Archbishop Orombi Picks a New Platform
  • Wednesday, January 11, 2012

Archbishop Henry Luke Orombi of Uganda has announced he will retire in mid-2012, six months before the end of his 10-year term.

An iconic member of the Global South movement and an outspoken critic of trends among many Anglican churches of the West, Orombi, 62, says he wants to use his retirement “to preach the Gospel single-heartedly. This has been my single passion and I want to fulfill the call while I can still do it.”

Under his leadership the Church of Uganda has chosen to withdraw from various instruments linking Anglicans internationally.

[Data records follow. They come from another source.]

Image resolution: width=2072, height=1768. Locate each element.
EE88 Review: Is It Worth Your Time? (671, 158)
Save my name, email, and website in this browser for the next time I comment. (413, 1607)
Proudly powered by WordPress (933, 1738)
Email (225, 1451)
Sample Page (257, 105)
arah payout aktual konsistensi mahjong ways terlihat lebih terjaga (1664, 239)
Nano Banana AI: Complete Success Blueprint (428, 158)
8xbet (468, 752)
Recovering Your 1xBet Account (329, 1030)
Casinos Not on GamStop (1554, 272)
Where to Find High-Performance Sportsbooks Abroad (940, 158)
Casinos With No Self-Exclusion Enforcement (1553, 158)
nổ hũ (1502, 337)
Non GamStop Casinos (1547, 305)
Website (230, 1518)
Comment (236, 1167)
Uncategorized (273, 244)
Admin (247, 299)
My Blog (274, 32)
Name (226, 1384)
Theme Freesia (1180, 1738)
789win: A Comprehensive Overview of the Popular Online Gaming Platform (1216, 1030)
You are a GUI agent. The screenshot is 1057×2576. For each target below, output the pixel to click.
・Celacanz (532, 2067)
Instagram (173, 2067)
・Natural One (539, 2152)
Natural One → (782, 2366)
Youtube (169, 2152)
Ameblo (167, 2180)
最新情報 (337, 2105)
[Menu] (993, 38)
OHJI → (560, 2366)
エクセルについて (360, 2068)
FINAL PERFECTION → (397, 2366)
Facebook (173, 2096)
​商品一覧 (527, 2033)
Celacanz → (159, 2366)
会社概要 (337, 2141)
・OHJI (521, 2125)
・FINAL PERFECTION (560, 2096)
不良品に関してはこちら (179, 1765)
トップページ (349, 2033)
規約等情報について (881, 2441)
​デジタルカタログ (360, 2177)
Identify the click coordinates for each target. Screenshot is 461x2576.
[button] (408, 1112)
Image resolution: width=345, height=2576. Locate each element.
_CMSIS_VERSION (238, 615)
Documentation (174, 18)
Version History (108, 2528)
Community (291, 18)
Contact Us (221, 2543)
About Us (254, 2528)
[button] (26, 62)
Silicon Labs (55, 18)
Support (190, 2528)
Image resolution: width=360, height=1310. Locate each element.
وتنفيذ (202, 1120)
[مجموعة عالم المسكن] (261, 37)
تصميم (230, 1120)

He did not attend the 2008 Lambeth Conference of Bishops and resigned his membership in the Standing Committee of the Anglican Communion, making no secret of his frustration at the failure of these bodies to take a firm stand in the sexuality debate.

In recent months he has been a key player in strengthening links between Africa and some of Anglicanism’s Asian provinces, including building up relations with Christian leaders in China. During the last decade Chinese politicians have been conducting a charm offensive directed at African nations, and church leaders on the continent see links with Chinese Christians as an important priority.

Orombi has his critics outside Uganda. As a point of principle he refused funding for humanitarian work from sources in the Episcopal Church. He became a leading player in the GAFCON movement and consecrated the Rev. John Guernsey to exercise oversight of disaffected congregations in the United States, under the flag of the Church of Uganda. In 2009 those parishes joined the Anglican Church of North America.

In the same year he responded to Pope Benedict XVI’s creation of a Personal Ordinariate by insisting that GAFCON structures were sufficient to meet the pastoral and spiritual needs of traditionalist Anglicans in Africa.

Under his leadership the Church of Uganda opposed a proposed anti-homosexuality bill. He said his church was “committed at all levels to offer counseling, healing and prayer” and should be “a safe place for individuals who are confused about the sexuality of struggling with sexual brokenness.”

Internally his leadership paved the way for reconciliation within conflicted dioceses and strengthened provincial infrastructures, including the long-awaited development of provincial offices in the nation’s capital, a serious attempt to address young people leaving the church, a campaign to eliminate child sacrifice, and support for a Decade of Mission.

Orombi was born on Oct. 11, 1949. His father was in polygamous union with two wives. He has made no secret of this and spoken openly about how such unions cause strife and heartache. He studied for ordination at the Bishop Tucker Theological College at Mukono and pursued further studies at St. John’s College Nottingham. Returning to Uganda, he served for seven years as a youth officer in the West Nile region.